Un nuovo metodo, messo a punto negli Usa, potrebbe rappresentare una vera e propria svolta nella diagnosi e nel trattamento precoce dell’autismo. Un gruppo di ricercatori, co-diretto da Gustavo K. Rohde, docente di Ingegneria biomedica all’Università della Virginia, ha infatti decifrato il codice genetico dell’autismo grazie all’IA.
In particolare, la task force (formata, tra gli altri, da ricercatori dell’Università della California di San Francisco e della Facoltà di Medicina della Johns Hopkins University, tra cui Shinjini Kundu, ex dottoranda di Rohde e prima autrice dello studio) ha usato un approccio che in base all’attività biologica nel cervello è stata in grado di identificare, con una precisione tra l’89 e il 95%, i marcatori genetici dell’autismo.
Lo studio, pubblicato sulla rivista Science Advances, spiega come si sia tenuto conto della morfologia del cervello e come questa sia, a sua volta, influenzata da differenze genetiche già note per la loro capacità di aumentare il rischio di autismo. Nel dettaglio gli studiosi americani hanno testato la tecnica sperimentale su un gruppo di soggetti partecipanti al “Simons Variation in Individuals Project“.
Gli scienziati hanno mappato il cervello attraverso una risonanza magnetica. Le immagini ottenute sono state poi analizzate dall’intelligenza artificiale che rileva i movimenti di proteine, nutrienti e altri processi legati all’autismo.
Tra i fattori genetici noti con un possibile ruolo nel disturbo ci sono le cosiddette delezioni o duplicazioni di alcune sequenze genetiche ripetute: chi soffre di autismo presenta con maggiore probabilità una diminuzione o un aumento del numero di copie di queste sequenze genetiche, ripetute rispetto al numero con cui esse si presentano nel Dna dei soggetti senza il disturbo.

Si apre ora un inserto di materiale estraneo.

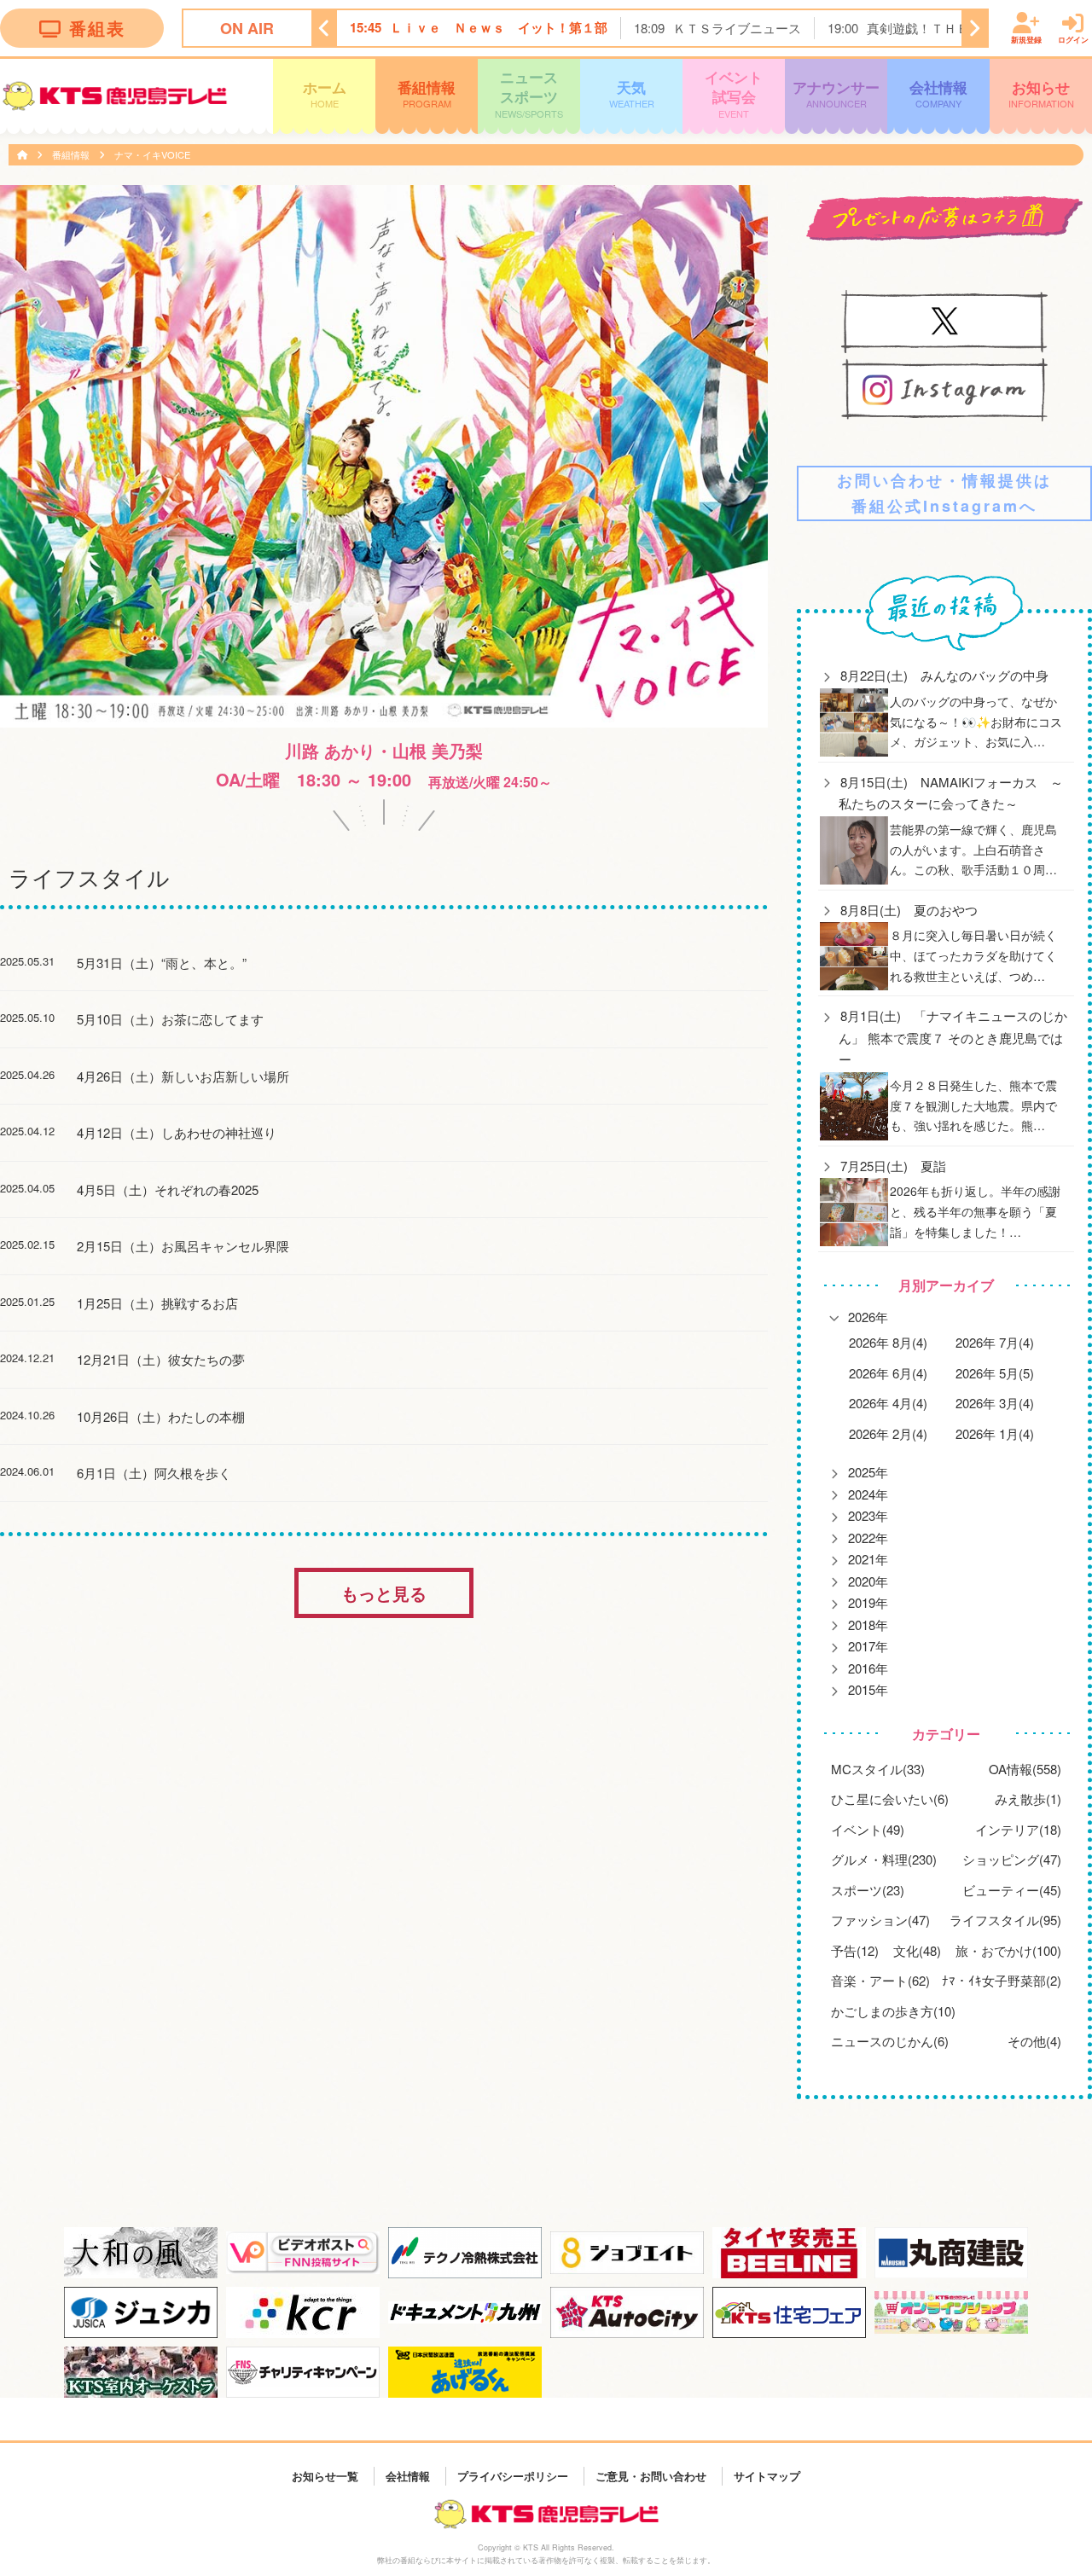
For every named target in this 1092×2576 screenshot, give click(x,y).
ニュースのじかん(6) (890, 2041)
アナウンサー (836, 93)
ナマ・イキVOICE (152, 154)
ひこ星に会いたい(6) (890, 1798)
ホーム (324, 93)
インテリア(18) (1018, 1829)
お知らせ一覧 (325, 2476)
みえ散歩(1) (1028, 1798)
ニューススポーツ (529, 93)
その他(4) (1034, 2041)
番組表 (97, 27)
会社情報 (938, 93)
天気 (631, 93)
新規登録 (1026, 39)
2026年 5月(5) (995, 1373)
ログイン (1073, 39)
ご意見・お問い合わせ (650, 2476)
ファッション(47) (880, 1920)
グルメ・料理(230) (884, 1859)
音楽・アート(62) (880, 1980)
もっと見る (384, 1593)
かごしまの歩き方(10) (893, 2011)
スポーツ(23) (867, 1890)
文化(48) (917, 1950)
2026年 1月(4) (995, 1433)
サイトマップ (767, 2476)
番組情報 (427, 93)
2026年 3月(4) (995, 1403)
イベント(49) (867, 1829)
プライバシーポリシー (512, 2476)
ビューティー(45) (1011, 1890)
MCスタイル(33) (878, 1769)
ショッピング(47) (1011, 1859)
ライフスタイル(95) (1005, 1920)
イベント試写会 (734, 93)
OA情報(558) (1025, 1769)
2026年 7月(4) (995, 1342)
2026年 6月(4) (888, 1373)
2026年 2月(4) (888, 1433)
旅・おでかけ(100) (1008, 1950)
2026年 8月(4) (888, 1342)
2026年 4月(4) (888, 1403)
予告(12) (855, 1950)
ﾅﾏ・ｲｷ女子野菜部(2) (1001, 1980)
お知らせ (1041, 93)
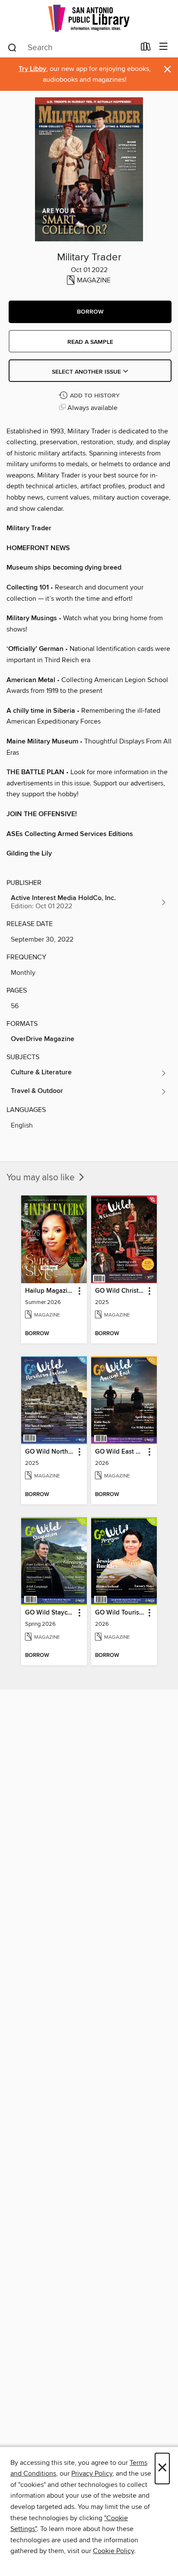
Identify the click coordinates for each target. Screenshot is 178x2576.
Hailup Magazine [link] (50, 1291)
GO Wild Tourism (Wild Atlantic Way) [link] (120, 1613)
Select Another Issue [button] (87, 372)
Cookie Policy (113, 2551)
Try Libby (32, 69)
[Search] (12, 47)
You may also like (41, 1177)
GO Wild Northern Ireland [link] (50, 1452)
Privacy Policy (91, 2473)
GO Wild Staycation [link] (50, 1613)
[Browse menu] (164, 47)
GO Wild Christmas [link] (120, 1291)
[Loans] (146, 48)
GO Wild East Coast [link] (120, 1452)
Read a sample (90, 342)
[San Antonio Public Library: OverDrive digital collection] (89, 18)
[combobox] (71, 47)
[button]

Le scoperte del team americano suggeriscono che un giorno i dottori potrebbero vedere, classificare e curare l’autismo e le condizioni neurologiche correlate con questo metodo, senza dover fare affidamento su – o attendere – segnali comportamentali. E ciò significa che questa medicina veramente personalizzata potrebbe portare a interventi più precoci.